Черт закончил свой монолог и смотрел на священника с воодушевлением. Он искал глаза священника, которые тот опустил в пол, смотрел на его временами вздрагивающие щеки, на его поперечными складками покрытую шею. Он смотрел с удовольствием, кривая усмешка обнажила ряд ровных белых зубов. Чуть сведенные и приподнятые брови, ясный светлый взгляд был устремлен на замершего, уставившегося на собственные колени священника. Черт наклонил голову, глаза еще сузились, он заметил, что губы священника шевелятся. Он наклонился вперед, всматриваясь еще внимательнее. Сомнений не было, священник бубнил что-то методично и стройно, выдавая слово за словом.
Когда священник поднял голову, черт уже был рядом. За окнами ударила шквальная гроза, вылетели стекла, по залу понесся ветер, но не было запаха чистого озона, не было запаха дождевой свежести. Только смрадное дыхание отвратительной рожи, смотрящей в глаза священнику двумя огненными зрачками. Черт раскрыл рот, грязные, желтые, уходящие в черноту зубы заскрежетали. С купола церкви сорвало крест, было слышно, как он дважды ударился о крышу и после некоторого времени грохнул по припаркованной у входа машине, взвыла сигнализация. Священник смотрел в два горящих ярким красным пламенем глаза и продолжал говорить, но теперь уже слышно, громко, во весь голос, перекрикивая раскаты молний и стремительную, сокрушающую его новую церковь бурю:
– Пэр христум доминум нострум. Амэн! – Закончил молитву священник, текст которой прочел когда-то давно один раз и не помнил ее до сего дня. Не помнил и не пытался вспомнить. Но сейчас он произнес ее без единой ошибки, без единой неточной интонации, так как и положено произносить такие слова.

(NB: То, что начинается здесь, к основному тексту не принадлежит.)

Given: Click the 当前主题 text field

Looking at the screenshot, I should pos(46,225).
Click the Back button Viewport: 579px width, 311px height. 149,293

Перекосило и без того уродливую морду черта. Скривило и выкрутило. Рот раскрылся еще сильнее, щелкнули зубы. И в этот момент пиджак его лопнул, высвобождая огромные, черные крылья, взвыл дух нечистый, дернулся было в сторону священника, но отстранился, взмахнул крыльями, поднялся к куполу, затем к окну, с силой ударился в стену, потерял равновесие и едва не убился об пол, но схватился, вновь поднял свое черное косматое тело и стремительно вылетел в окно. Шумно задев о раму, протиснулся, и через секунду его не было.
Священник сидел несколько минут неподвижно, все еще двигая губами. Заметил, что не дышит, открыл рот и с силой вдохнул воздух, с сиплым свистом. Он расправил легкие, и тут же закричал, что было силы. В ужасе, в бешенстве, в азарте…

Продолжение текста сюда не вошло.